MNIST(Modified National Institute of Standards and Technology) is a sub data set of NIST(National Institute of Standards and Technology), a large database of handwritten digits. MNIST is used to train image processing systems and is basically the "hello world" of computer vision.

MNIST contains 60,000 training images and 10,000 testing images. Training images are used to train a system, and testing images are used to test the trained system.

### This Notebook

This notebook will aim to explain the famous MNIST data set. I aim to show you various methods of loading the dataset into memory for use.

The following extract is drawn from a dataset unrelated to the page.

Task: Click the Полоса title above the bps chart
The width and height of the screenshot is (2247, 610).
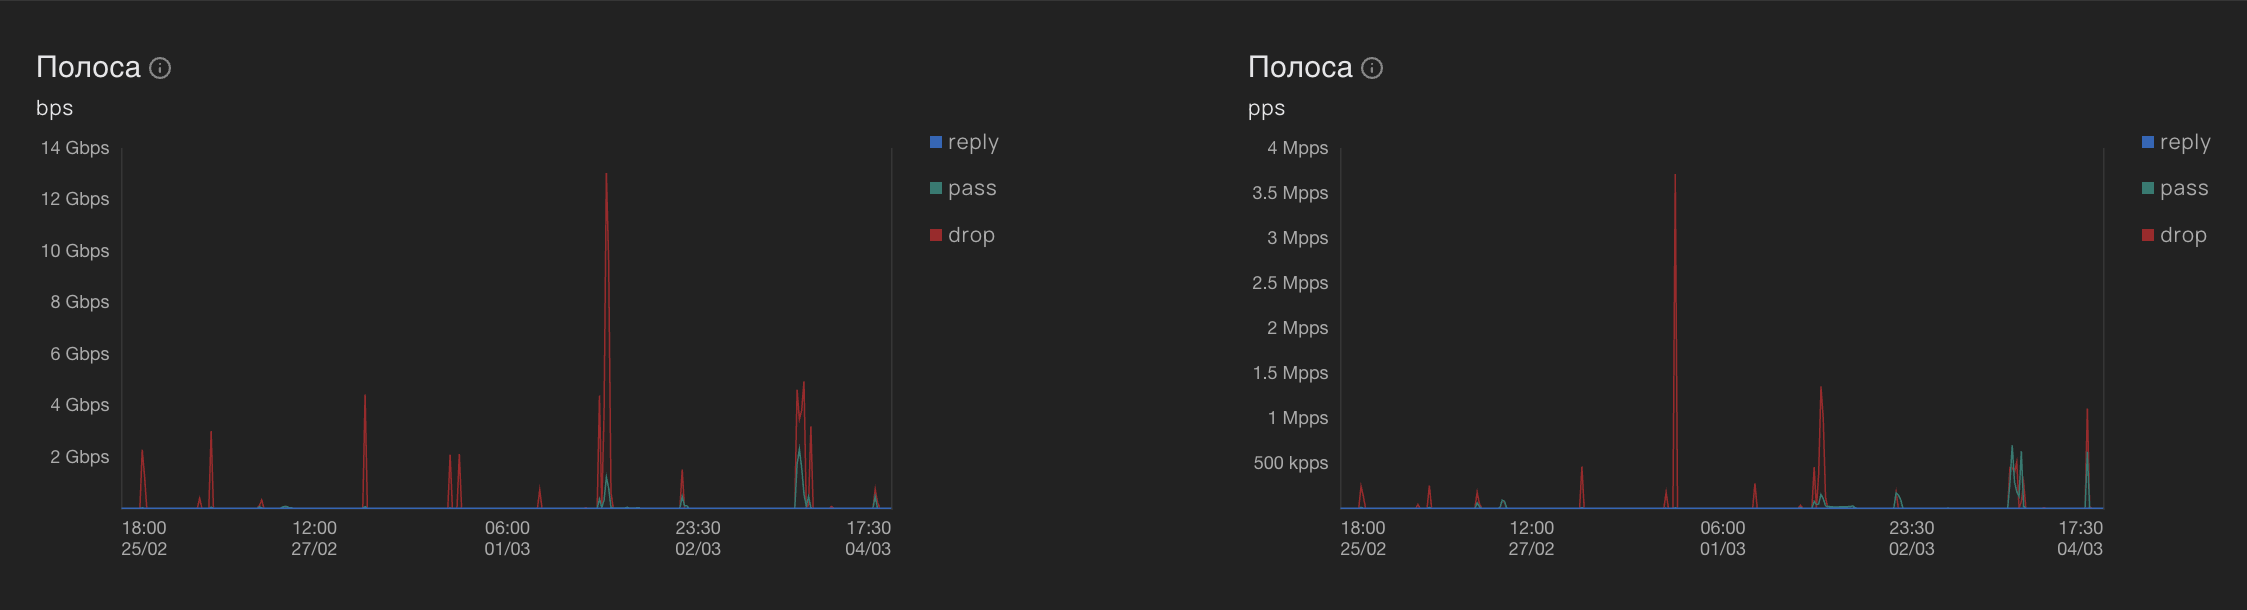Action: (88, 67)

#### Downloading the dataset

In [1]:
# Adapated code from
#       Download file from URL       
#        -  https://stackoverflow.com/questions/22676/how-do-i-download-a-file-over-http-using-python
#       Use Operating System commands 
#         - https://stackoverflow.com/questions/1274405/how-to-create-new-folder

# Import OS to use operating system commands
import os
# Import urllib.request to make a HTTP request.
import urllib.request

# Create a directory "data"
os.makedirs("./data")
# Change directory to "data"
os.chdir("./data")

print("Downloading Files... (This may take a while depending on your internet connection)")

# Use urllib's request to retrieve the gzip files from yann.lecun.com and save them into the current directory.
urllib.request.urlretrieve('http://yann.lecun.com/exdb/mnist/train-images-idx3-ubyte.gz', 'train-images-idx3-ubyte.gz')
urllib.request.urlretrieve('http://yann.lecun.com/exdb/mnist/train-labels-idx1-ubyte.gz', 'train-labels-idx1-ubyte.gz')
urllib.request.urlretrieve('http://yann.lecun.com/exdb/mnist/t10k-images-idx3-ubyte.gz', 't10k-images-idx3-ubyte.gz')
urllib.request.urlretrieve('http://yann.lecun.com/exdb/mnist/t10k-labels-idx1-ubyte.gz', 't10k-labels-idx1-ubyte.gz')

Downloading Files... (This may take a while depending on your internet connection)


('t10k-labels-idx1-ubyte.gz', <http.client.HTTPMessage at 0x22df3d1e978>)

Using the above script, you create a directory within your current directory called "data". Within this directory you download the files for use.

#### Unzip the files

In [2]:
import gzip
# Importing numpy to convert lists into arrays.
import numpy as numpy
# Importing PIL to convert arrays into images.
from PIL import Image

# The functions (read_labels and read_images) are used to decompress, read and store a file 
# by passing the file location as a parameter.
# read_labels will read the label files and return a list of labels.
def read_labels(file):
    try:
        with gzip.open(file) as f:
            # Magic number - *Expected to be 2049*
            magic_num = int.from_bytes(f.read(4), byteorder="big")

            # Number of Labels - *Expected to be 60000 training file labels & 10000 testing file labels*
            no_labels = int.from_bytes(f.read(4), byteorder="big")

            # Print out file details.
            # If parsed correctly, the values should be the same as the values expected.
            print("File:",file,"\nMagic number: \t\t%10d\nNumber of Images: \t%10d\n"%(magic_num,no_labels))
            
            # Create a list of labels -
            # I don't have the processing power to loop over each label/image so I just use the first
            # n images where n = no_labels / 1000. I can assume if it works for n images, it will work for
            # all of the images.
            # Looping over the number of labels divided 1000 and reading in each label 1 by 1.
            label_list = [int.from_bytes(f.read(1), byteorder="big") for i in range(int(no_labels / 1000))]

            # Return the list of labels to be used in different functions.
            return label_list
    finally:
        # Close the file after using it.
        f.close()